### Dokumen
+---+
Menurut Snouck Hugronje dalam bukunya The Achenes (terjemahan), kitab rujukan yang dipakai dalam  perayaan Mo’lot ialah yang terbitkan di Kairo oleh Hasan at Tokhi Ahmad dalam bentuk lithografi indah, ditambah sejumlah doa-doa lain yang biasa dipakai dalam perayaan atau peringatan yang bersifat agama. Dua diantaranya ialah prosa yang dibawakan seperti syair dan kadang-kadang diselingi dengan lagu pujian dalam irama sajak. Salah satu digubah oleh Bukhari dan yang lain oleh Ja’far al Barzanji. Yang satu seluruhnya dalam irama sajak dan namanya diambil dari nama pengubahnya (Barzanji). Ketiga-tiganya biasa dipakai di Aceh; gubahan Bukhari biasanya pada khanduri resmi suatu gampong. Namanya Maulid sharafi I-anam dan di Jawa disebut Sarapulanam, di Aceh” Istilah ini sudah jarang digunakan, orang sudah terbiasa  menyebutnya dengan like molot (zikir maulid).
+---+
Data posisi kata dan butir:
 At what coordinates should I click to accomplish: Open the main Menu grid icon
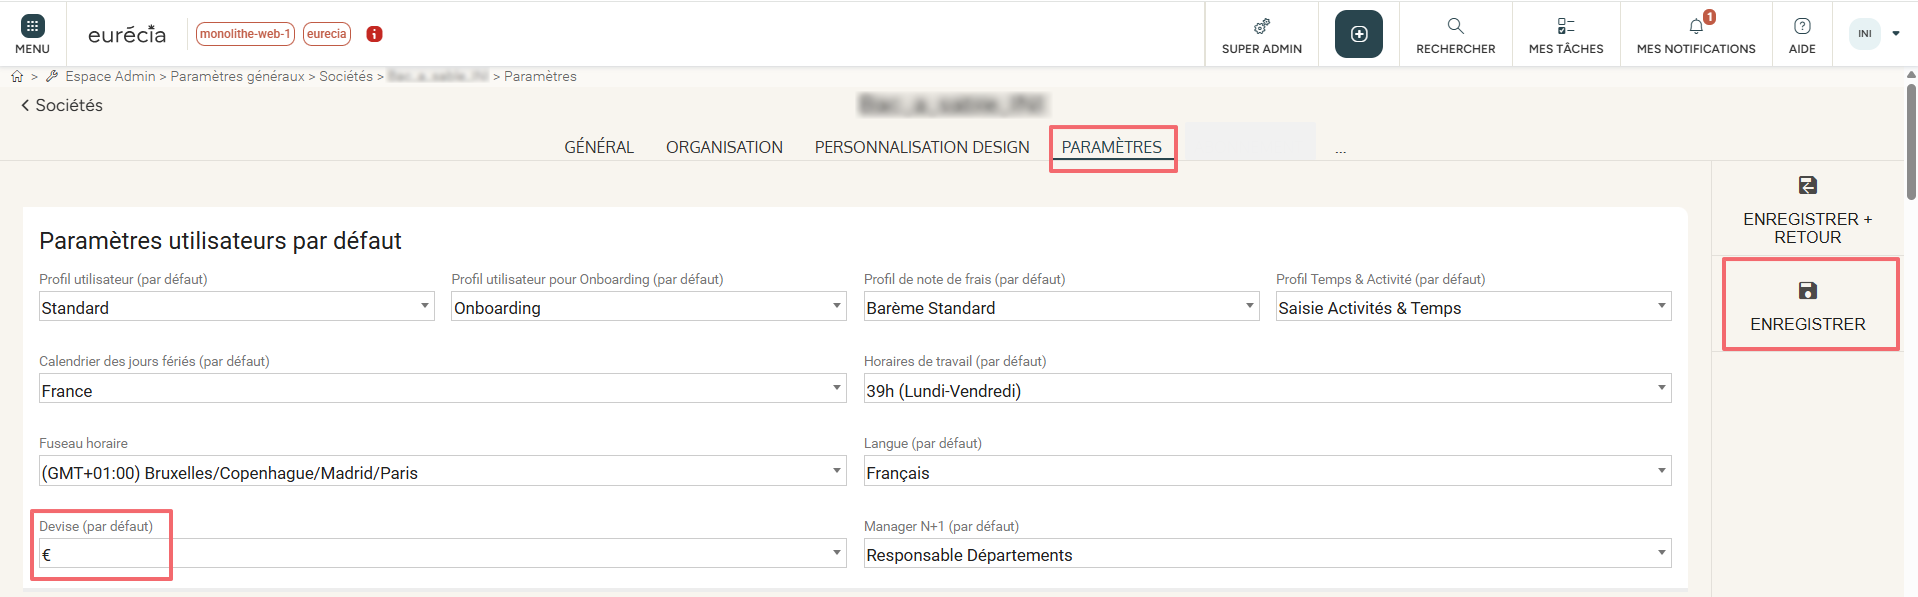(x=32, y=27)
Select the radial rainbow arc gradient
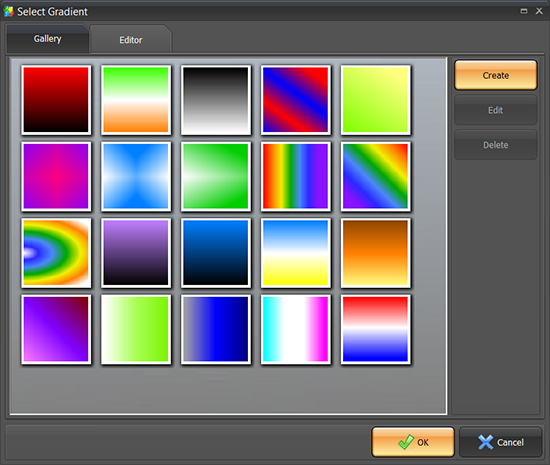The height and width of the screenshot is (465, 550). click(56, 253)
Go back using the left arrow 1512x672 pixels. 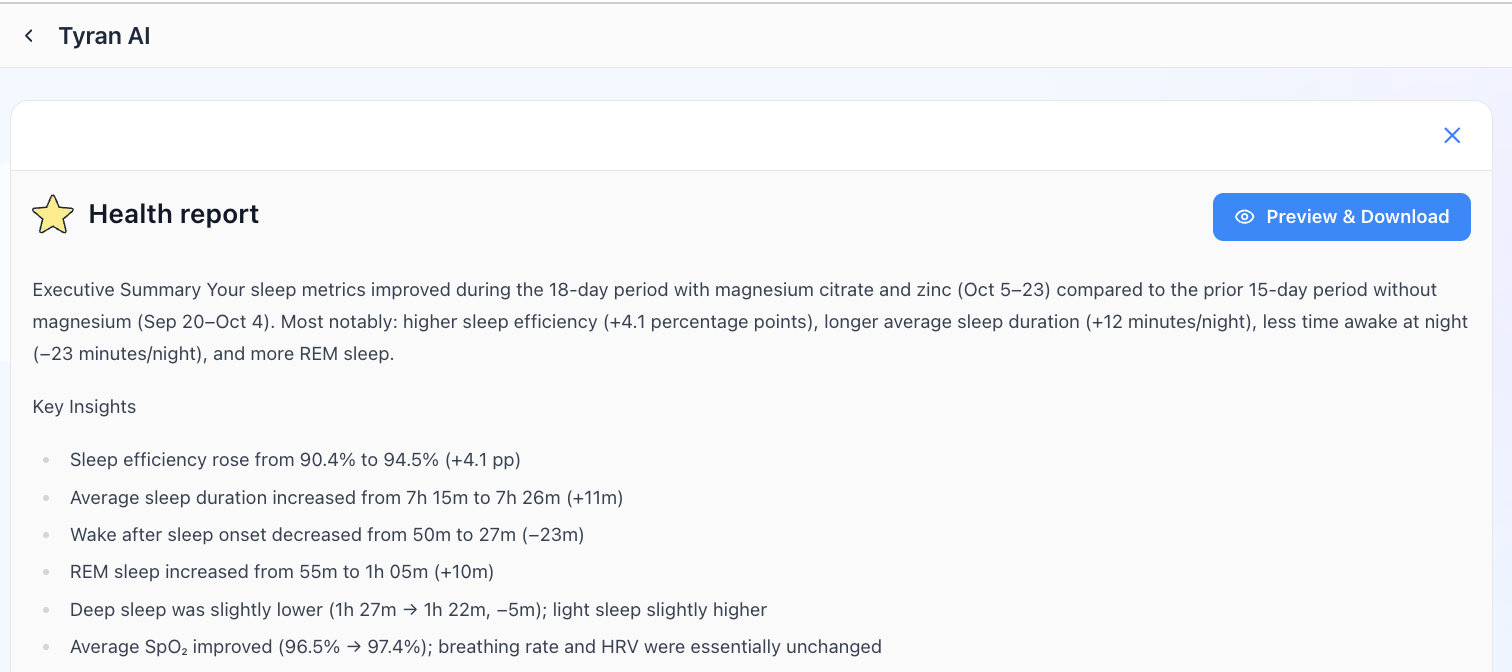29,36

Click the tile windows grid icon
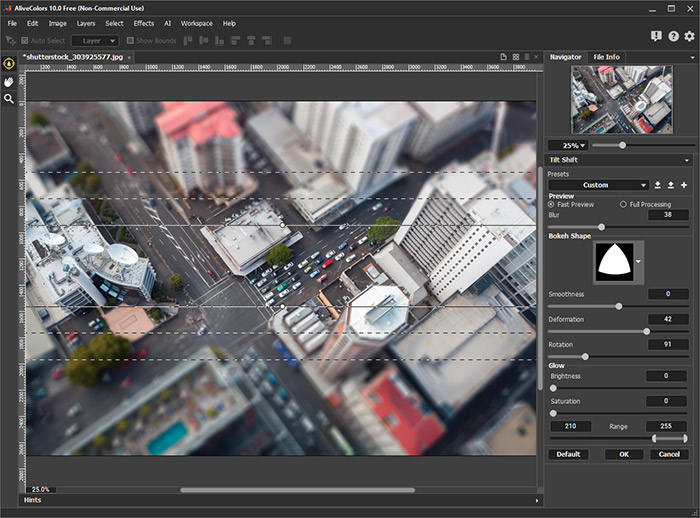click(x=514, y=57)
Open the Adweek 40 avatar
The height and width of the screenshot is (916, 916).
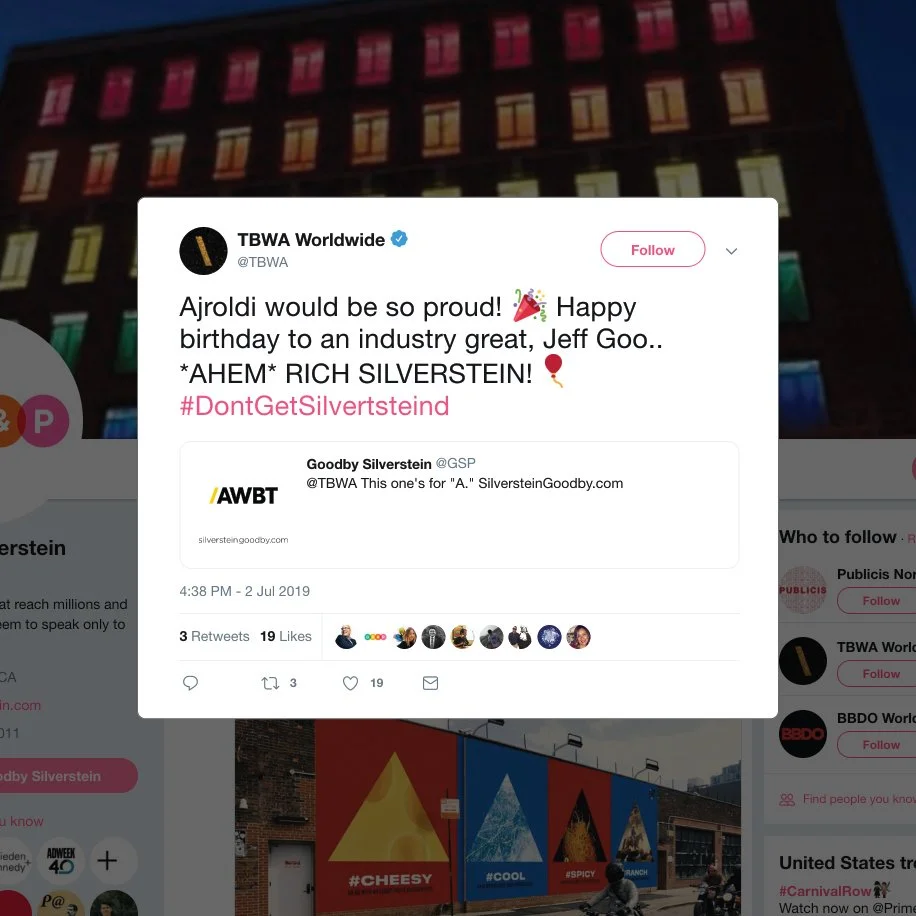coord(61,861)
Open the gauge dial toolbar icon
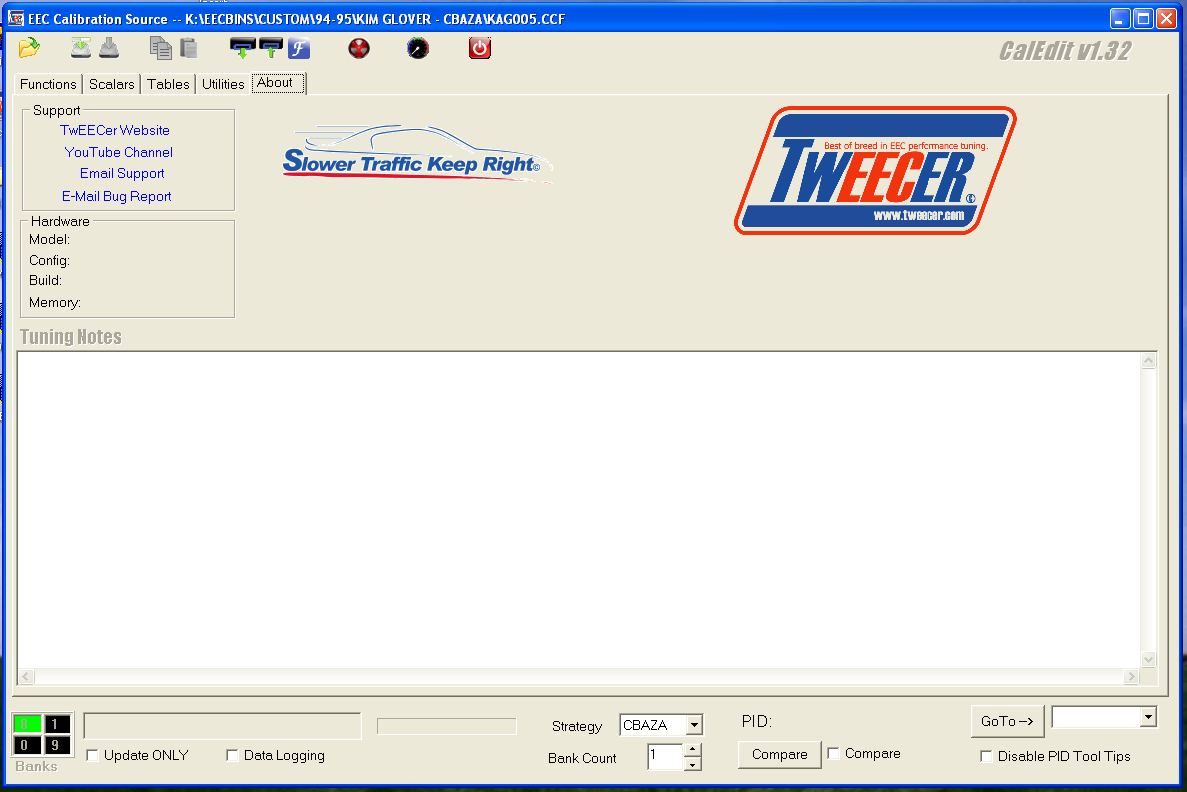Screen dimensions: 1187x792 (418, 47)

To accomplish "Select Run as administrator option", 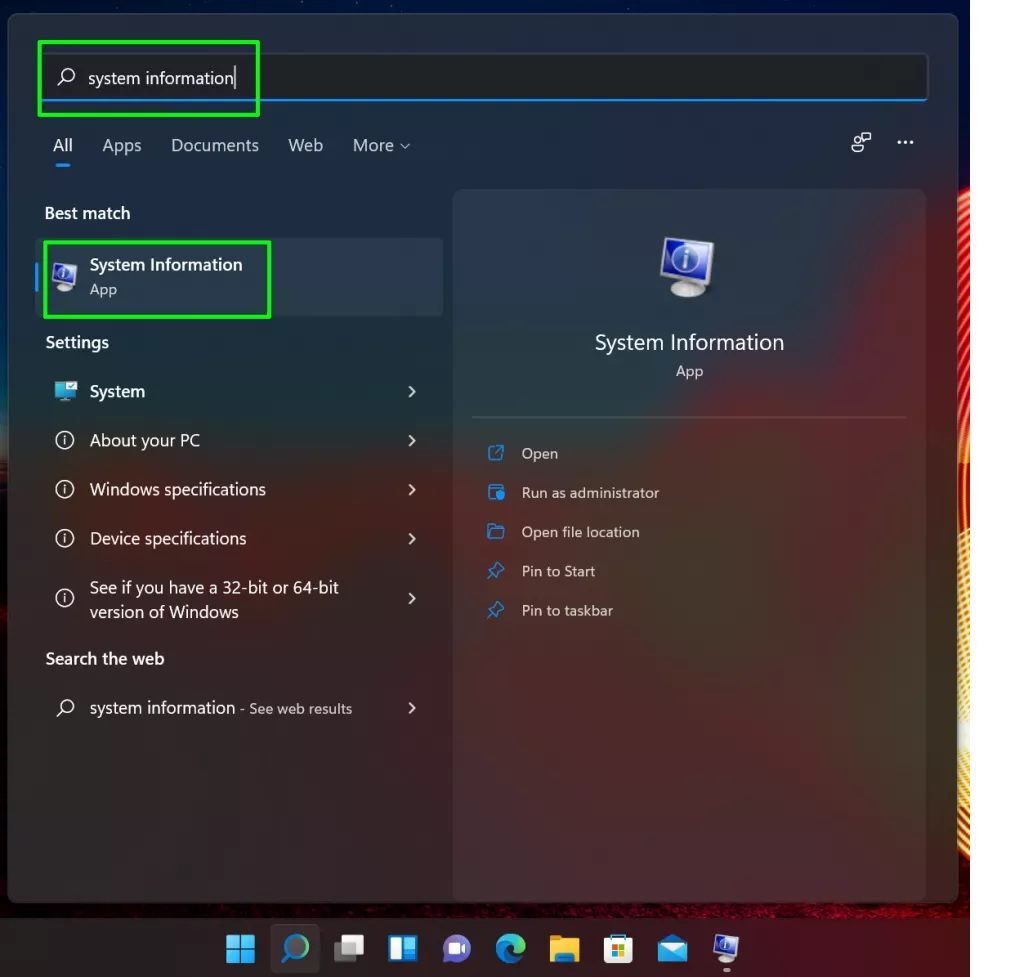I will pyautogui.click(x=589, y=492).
+---+
### Daftar Tugas
A. Salin dengan persis bagian dokumen mulai dari "Menurut Snouck Hugronje" sampai dengan "molot (zikir maulid).".
B. Tuliskan semua nama orang yang disebut dalam dokumen.

### Hasil Tugas
A.
Menurut Snouck Hugronje dalam bukunya The Achenes (terjemahan), kitab rujukan yang dipakai dalam  perayaan Mo’lot ialah yang terbitkan di Kairo oleh Hasan at Tokhi Ahmad dalam bentuk lithografi indah, ditambah sejumlah doa-doa lain yang biasa dipakai dalam perayaan atau peringatan yang bersifat agama. Dua diantaranya ialah prosa yang dibawakan seperti syair dan kadang-kadang diselingi dengan lagu pujian dalam irama sajak. Salah satu digubah oleh Bukhari dan yang lain oleh Ja’far al Barzanji. Yang satu seluruhnya dalam irama sajak dan namanya diambil dari nama pengubahnya (Barzanji). Ketiga-tiganya biasa dipakai di Aceh; gubahan Bukhari biasanya pada khanduri resmi suatu gampong. Namanya Maulid sharafi I-anam dan di Jawa disebut Sarapulanam, di Aceh” Istilah ini sudah jarang digunakan, orang sudah terbiasa  menyebutnya dengan like molot (zikir maulid).

B.
Snouck Hugronje
Hasan at Tokhi Ahmad
Bukhari
Ja’far al Barzanji